A medida, adotada na terça-feira pelo Senado, permite assim às regiões italianas garantir que grupos “com experiência qualificada em apoio à maternidade” possam ter acesso às mulheres que estão a pensar em abortar em clínicas administradas pelo Sistema de Saúde público.

O Governo de Meloni defende  que esta nova emenda cumpre o objetivo original da lei de 1978 que legaliza o aborto, segundo a qual as clínicas podem colaborar com esses ativistas para apoiarem a maternidade e informarem melhor as pacientes sobre medidas existentes de apoio à maternidade, como assistência financeira e acordos de Segurança Social, para que a interrupção da gravidez não seja feita por motivos económicos. Os opositores dizem que a alteração torna mais fácil para os ativistas pró-vida intimidarem as mulheres e restringirem o seu direito ao aborto.

Atualmente, os grupos pró-vida  já têm acesso a clínicas em várias regiões administradas pela direita e esta medida pode levar à extensão dessa prática a nível nacional.

Esta alteração legislativa em Itália promovida por Meloni vai contra o que se está a passar na Europa. A 8 de março, a França aprovou a introdução do direito ao aborto na sua Constituição, na Polónia, o Parlamento está a tentar reverter a proibição quase total imposta pelo anterior Governo populista, e, este mês, o Parlamento Europeu aprovou uma resolução para incluir o aborto nos direitos fundamentais da UE.

Passando uma imagem de moderada em termos internacionais  - por exemplo, contra os receios iniciais, tem sido uma forte apoiante da Ucrânia e crítica de Moscovo -, Giorgia Meloni tem sido acusada pela oposição de estar a implementar uma agenda de extrema-direita desde que chegou ao poder.

“Ela é subtil”, refere ao New York Times Gianfranco Pasquino, professor emérito de Ciência Política na Universidade de Bolonha, acrescentando que a líder do Governo procura deslocar as sensibilidades italianas e europeias para a direita sem recorrer a alterações de leis. “Ela é uma excelente política”, sublinha o mesmo académico.

* _Com esta informação_
(A) Traduza para inglês a seguinte frase do excerto sobre o aborto em Itália: "Esta alteração legislativa em Itália promovida por Meloni vai contra o que se está a passar na Europa."
(B) No excerto sobre o aborto em Itália, reescreva a passagem que começa nas palavras "Esta alteração legislativa" e termina depois de "fundamentais da UE.", trocando "França" por "Espanha".
(C) Diga se cada afirmação está de acordo com o excerto sobre o aborto em Itália. Responda sim ou não e cite as palavras exatas do excerto que o determinam.
(i) A medida foi adotada pelo Senado numa terça-feira.
(ii) A França aprovou a introdução do direito ao aborto na sua Constituição a 8 de março.
(iii) Os grupos pró-vida ainda não têm acesso a clínicas em nenhuma região italiana.

* _Entradas fornecidas_

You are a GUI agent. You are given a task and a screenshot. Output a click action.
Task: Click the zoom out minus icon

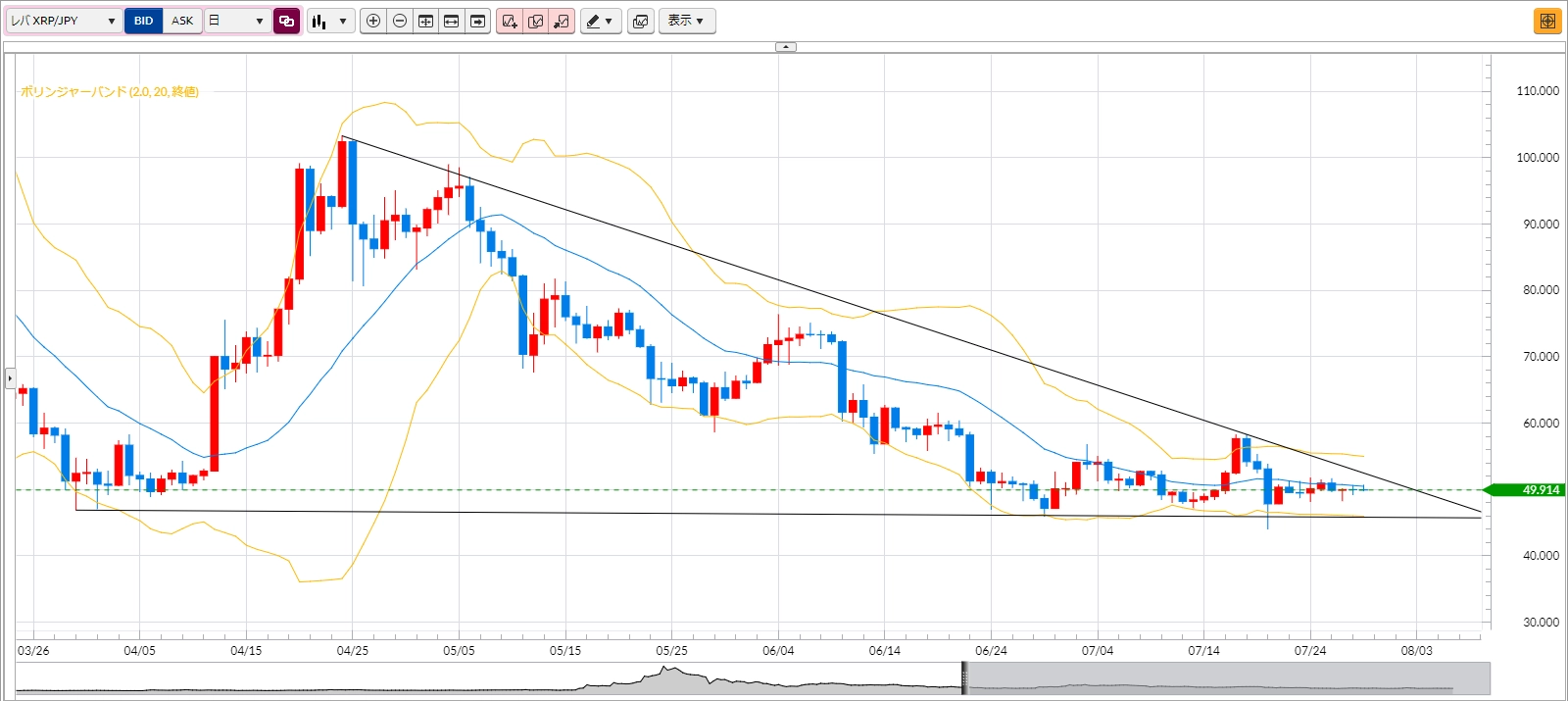(x=400, y=21)
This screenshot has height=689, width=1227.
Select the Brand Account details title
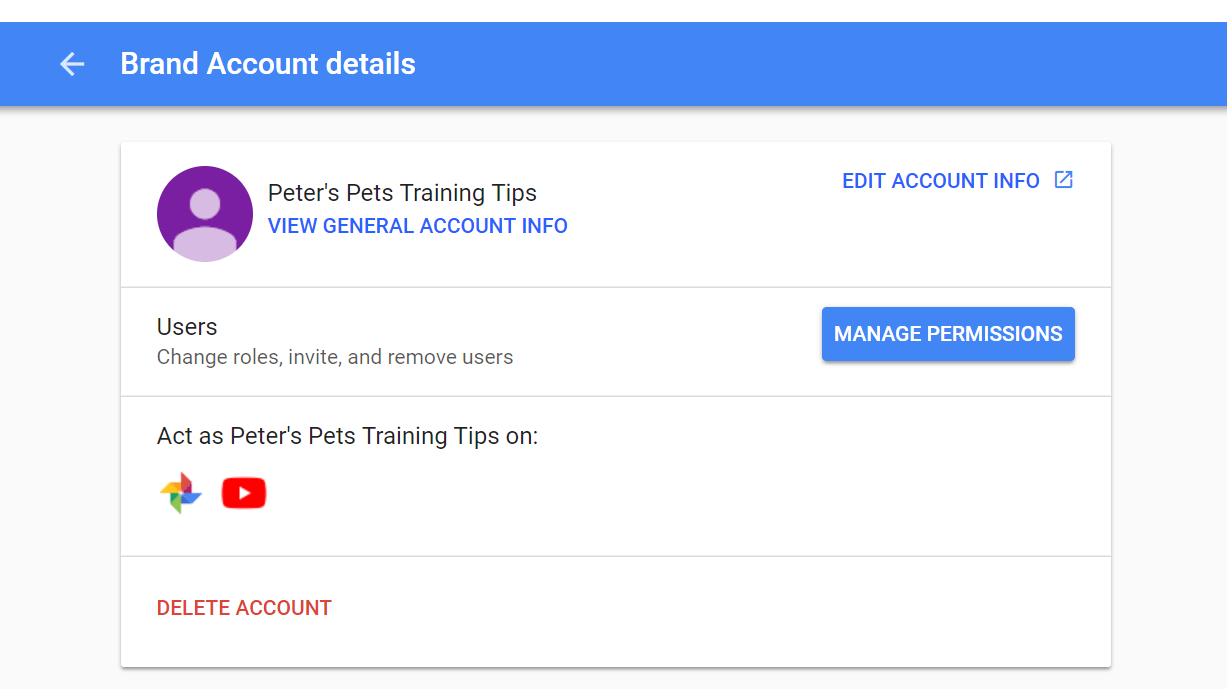pos(267,64)
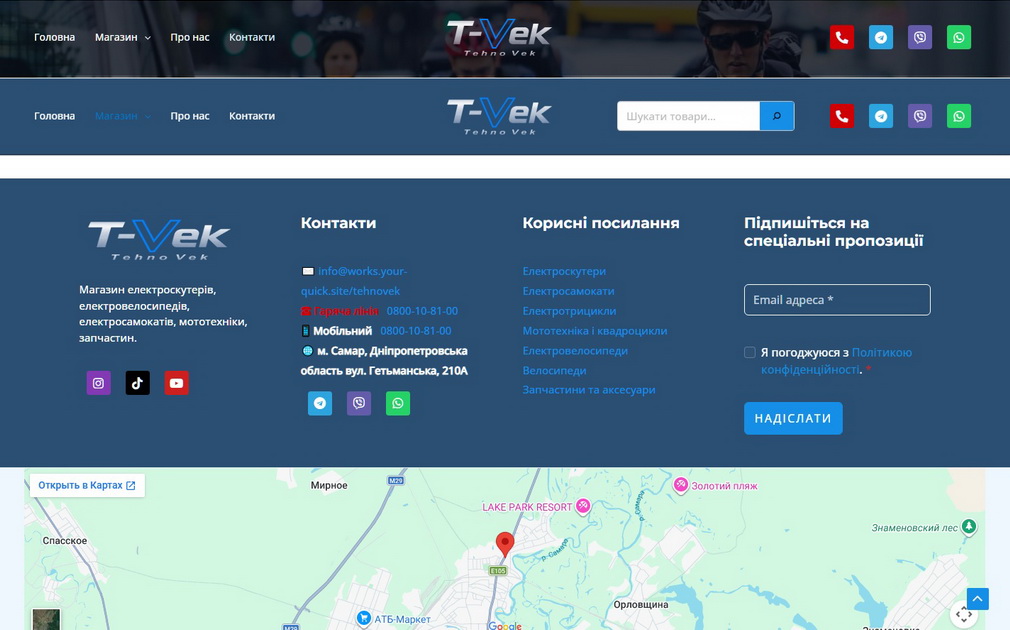Open the footer Viber icon under contacts
The height and width of the screenshot is (630, 1010).
coord(359,403)
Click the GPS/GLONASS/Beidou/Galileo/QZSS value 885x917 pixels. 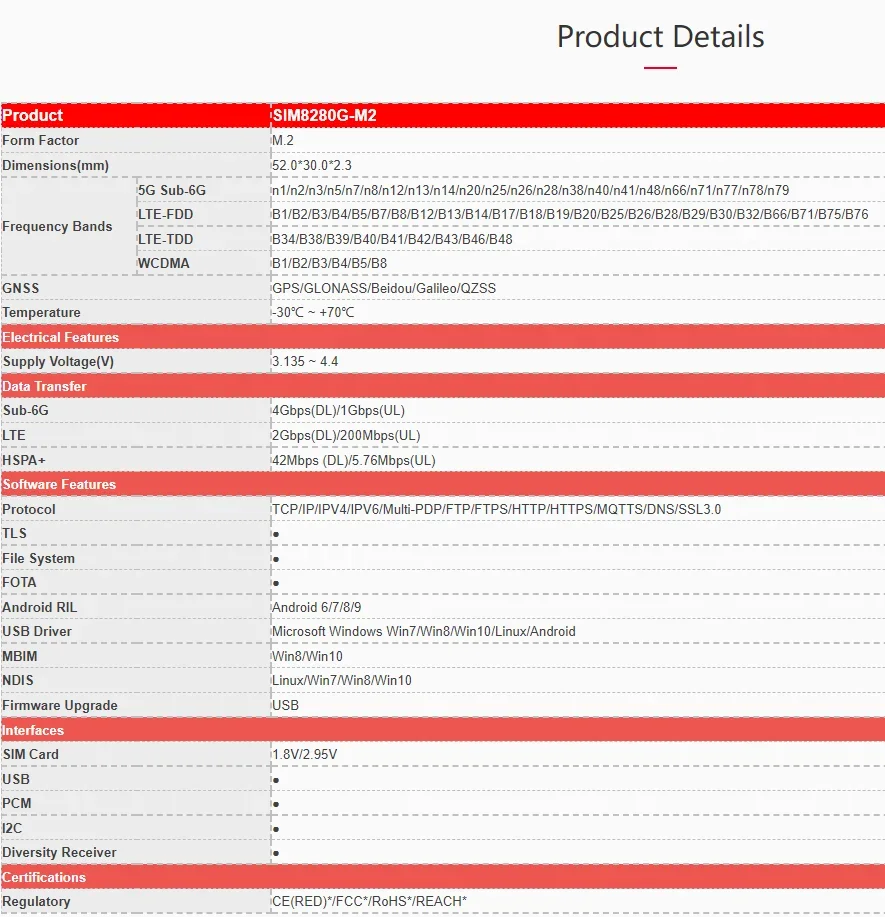384,288
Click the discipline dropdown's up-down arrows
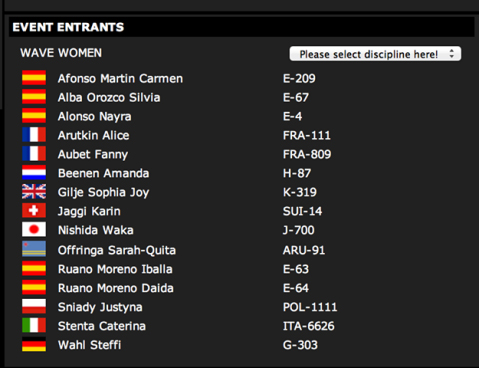 (452, 54)
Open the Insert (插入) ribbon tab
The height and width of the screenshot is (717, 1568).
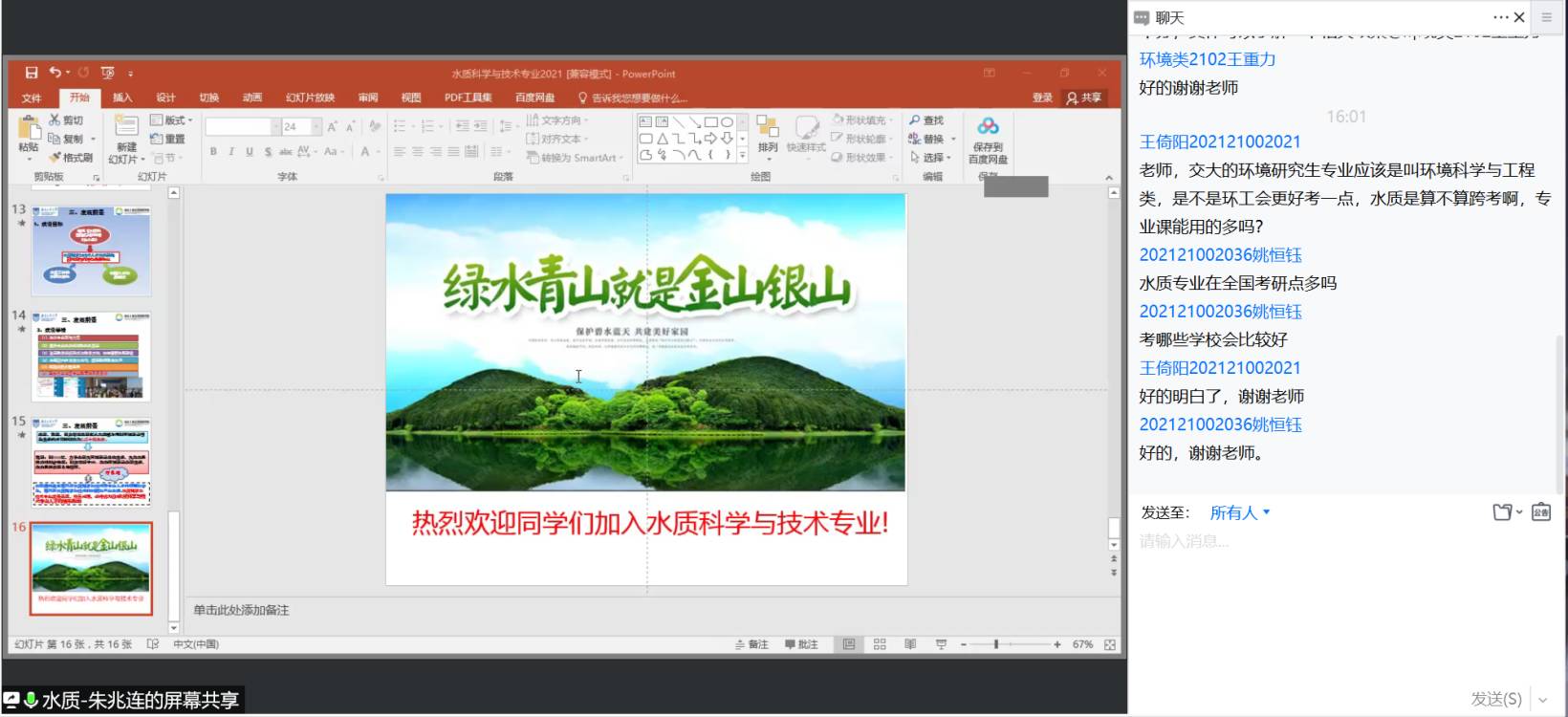point(122,98)
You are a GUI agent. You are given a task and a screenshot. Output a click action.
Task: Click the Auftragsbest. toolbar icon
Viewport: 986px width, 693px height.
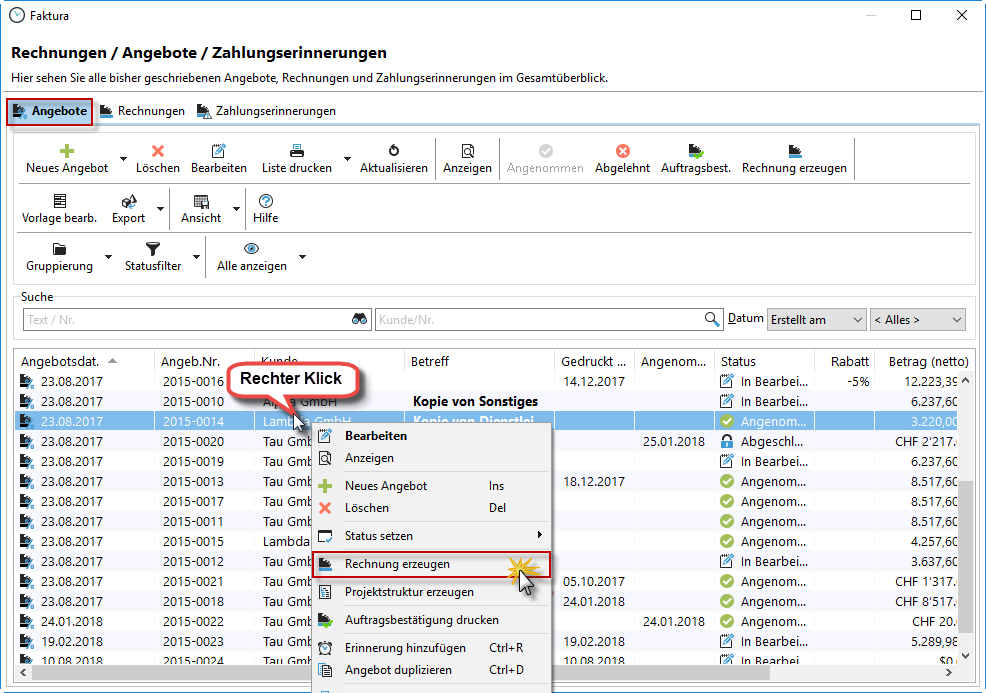pyautogui.click(x=695, y=152)
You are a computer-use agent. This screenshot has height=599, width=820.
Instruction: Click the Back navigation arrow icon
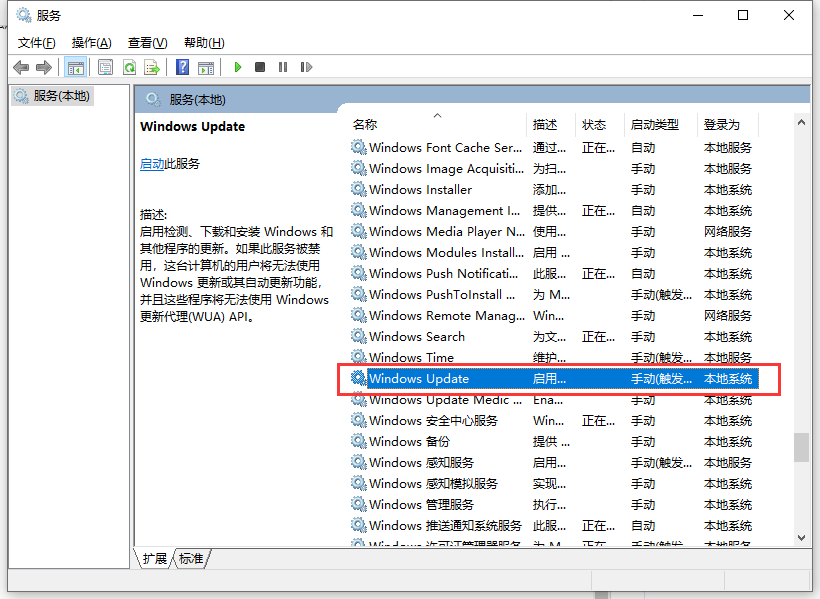coord(21,66)
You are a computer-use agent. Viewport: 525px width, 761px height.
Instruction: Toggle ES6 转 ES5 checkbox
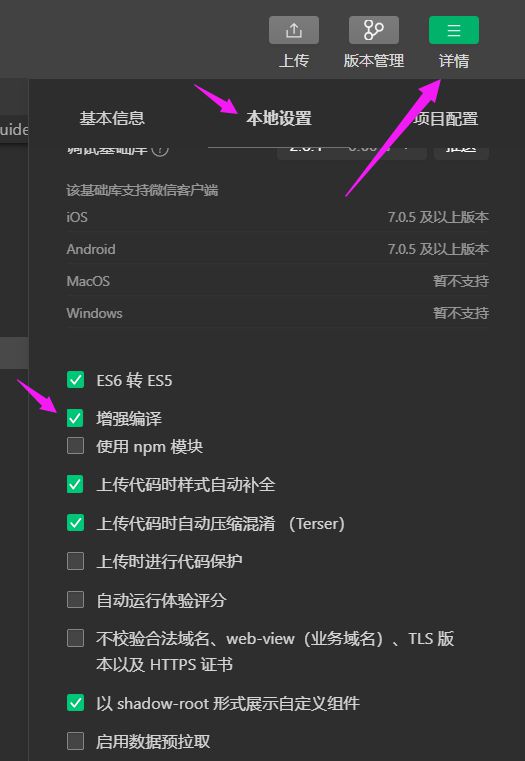tap(75, 380)
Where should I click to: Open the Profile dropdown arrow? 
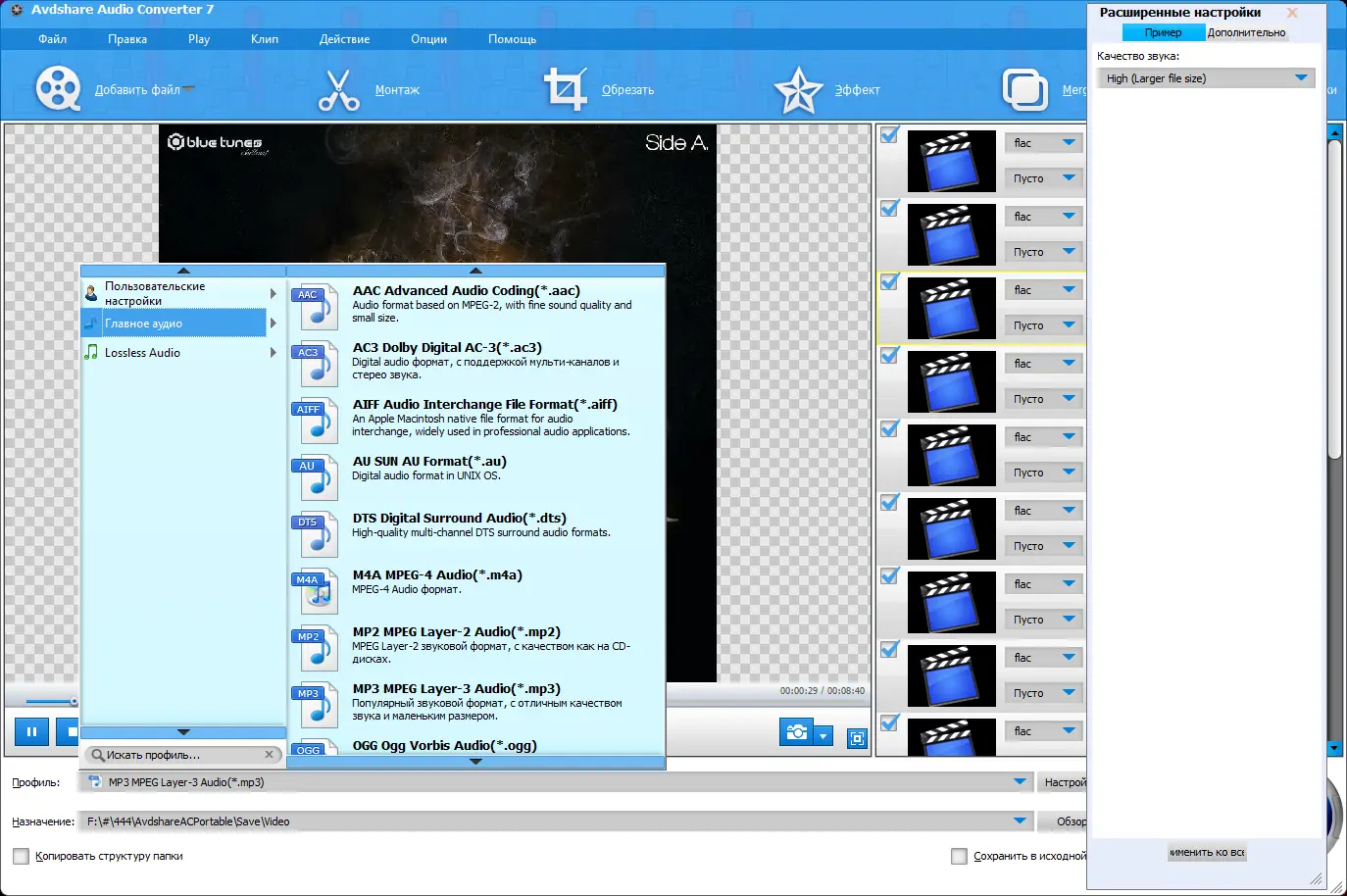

* _Respostas por ordem_
(A) This legislative change in Italy, promoted by Meloni, runs counter to what is happening in Europe.

(B)
Esta alteração legislativa em Itália promovida por Meloni vai contra o que se está a passar na Europa. A 8 de março, a Espanha aprovou a introdução do direito ao aborto na sua Constituição, na Polónia, o Parlamento está a tentar reverter a proibição quase total imposta pelo anterior Governo populista, e, este mês, o Parlamento Europeu aprovou uma resolução para incluir o aborto nos direitos fundamentais da UE.

(C)
(i) Sim: "A medida, adotada na terça-feira pelo Senado"
(ii) Sim: "A 8 de março, a França aprovou a introdução do direito ao aborto na sua Constituição"
(iii) Não: "já têm acesso a clínicas em várias regiões administradas pela direita"